5. Additional forms (regarding matching gifts or cost sharing) may also need to be completed.
6. The proposal will be submitted once all signatures have been obtained on the Form.
7. All notifications and/or funds received in regards to grant or gift activities must be forwarded to the OCFR.
Note: Most grant proposals are developed collaboratively between the Principal Investigator (PI) and the OCFR. If a PI writes and develops a proposal and budget on their own (after the Grant Approval Form has been signed by all parties), a copy of the full proposal and budget must be submitted to the OCFR at least one week prior to the due date. All proposals are submitted through or in co-ordination with the OCFR.
This material is based upon work supported by (insert agency name), under Agreement No.______. Any opinions, findings, conclusions, or recommendations expressed in this publication are those of the author and do not necessarily reflect the view of the (insert agency name).

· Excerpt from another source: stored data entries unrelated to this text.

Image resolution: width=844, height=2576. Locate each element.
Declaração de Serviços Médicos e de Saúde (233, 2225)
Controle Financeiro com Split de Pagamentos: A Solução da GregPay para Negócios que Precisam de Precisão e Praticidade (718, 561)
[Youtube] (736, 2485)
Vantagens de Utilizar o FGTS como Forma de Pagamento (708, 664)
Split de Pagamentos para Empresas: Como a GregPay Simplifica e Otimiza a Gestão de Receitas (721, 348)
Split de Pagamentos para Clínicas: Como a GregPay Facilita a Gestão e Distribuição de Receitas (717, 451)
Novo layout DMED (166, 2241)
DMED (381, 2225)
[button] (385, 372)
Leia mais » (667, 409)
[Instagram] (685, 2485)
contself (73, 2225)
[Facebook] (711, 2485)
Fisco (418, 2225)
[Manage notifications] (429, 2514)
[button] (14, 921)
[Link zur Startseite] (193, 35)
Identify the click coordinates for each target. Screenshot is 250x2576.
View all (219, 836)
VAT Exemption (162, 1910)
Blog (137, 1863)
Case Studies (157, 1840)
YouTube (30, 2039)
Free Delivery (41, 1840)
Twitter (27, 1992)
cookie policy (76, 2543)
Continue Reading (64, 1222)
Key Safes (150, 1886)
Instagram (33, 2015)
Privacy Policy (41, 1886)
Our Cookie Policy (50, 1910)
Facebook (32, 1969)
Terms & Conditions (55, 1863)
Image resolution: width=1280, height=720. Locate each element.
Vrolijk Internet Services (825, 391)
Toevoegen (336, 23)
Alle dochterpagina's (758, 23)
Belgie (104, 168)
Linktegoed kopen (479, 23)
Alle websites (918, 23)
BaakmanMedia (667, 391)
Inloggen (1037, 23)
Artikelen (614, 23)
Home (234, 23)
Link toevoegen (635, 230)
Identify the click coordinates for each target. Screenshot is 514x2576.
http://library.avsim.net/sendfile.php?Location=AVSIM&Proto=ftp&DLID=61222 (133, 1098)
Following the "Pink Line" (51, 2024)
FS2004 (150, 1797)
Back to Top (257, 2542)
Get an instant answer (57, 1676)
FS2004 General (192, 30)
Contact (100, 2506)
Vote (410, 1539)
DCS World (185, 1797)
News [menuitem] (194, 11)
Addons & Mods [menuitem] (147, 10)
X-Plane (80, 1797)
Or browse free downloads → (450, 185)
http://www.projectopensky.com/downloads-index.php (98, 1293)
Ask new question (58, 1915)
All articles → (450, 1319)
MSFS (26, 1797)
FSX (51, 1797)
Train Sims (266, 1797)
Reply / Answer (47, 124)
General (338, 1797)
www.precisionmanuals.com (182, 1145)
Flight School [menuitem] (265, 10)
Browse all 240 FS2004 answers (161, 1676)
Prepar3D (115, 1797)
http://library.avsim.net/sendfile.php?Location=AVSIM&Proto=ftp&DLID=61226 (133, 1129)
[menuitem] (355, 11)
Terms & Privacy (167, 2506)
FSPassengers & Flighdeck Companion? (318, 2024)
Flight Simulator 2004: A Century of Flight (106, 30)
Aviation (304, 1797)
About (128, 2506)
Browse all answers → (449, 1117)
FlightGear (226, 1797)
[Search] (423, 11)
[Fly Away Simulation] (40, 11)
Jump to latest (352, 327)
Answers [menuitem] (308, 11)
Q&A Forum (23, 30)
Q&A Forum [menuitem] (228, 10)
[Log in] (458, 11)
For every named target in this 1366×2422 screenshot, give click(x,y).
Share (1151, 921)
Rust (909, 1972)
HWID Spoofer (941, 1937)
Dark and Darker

Produce and submit financial close out report at end of grant cycle and notify OCFR and PI.
Types of Agreements/awards: There are differences between grants and contracts in terms of applicable University policies, procedures and administration.
Grants are the most common vehicle for funding work at the University. Grants are awarded competitively, and especially with government grants, usually follow a Request for Proposal (RFP). Grants may be considered as support given to the University in order to attain certain articulated specified project objectives proposed to be realized by the University (or PI) and agreed to by the University and the grantor.
The terms of such grant agreements are typically articulated in a grant proposal submitted by the University and/or a letter of grant agreement (or similar document) provided by the grantor. Grants from private foundations and corporations are usually paid in full or in part prior to project completion, in advance of project expenditures. Federal grants, conversely, are usually cost-reimbursable. All grants, especially larger federal grants, are subject to an external agency audit.
A gift to the University, whether cash or an in-kind donation, from an individual, corporation or sponsor, has no expected outcome beyond knowing that the gift was used as designated. All gifts must be processed through the OCFR.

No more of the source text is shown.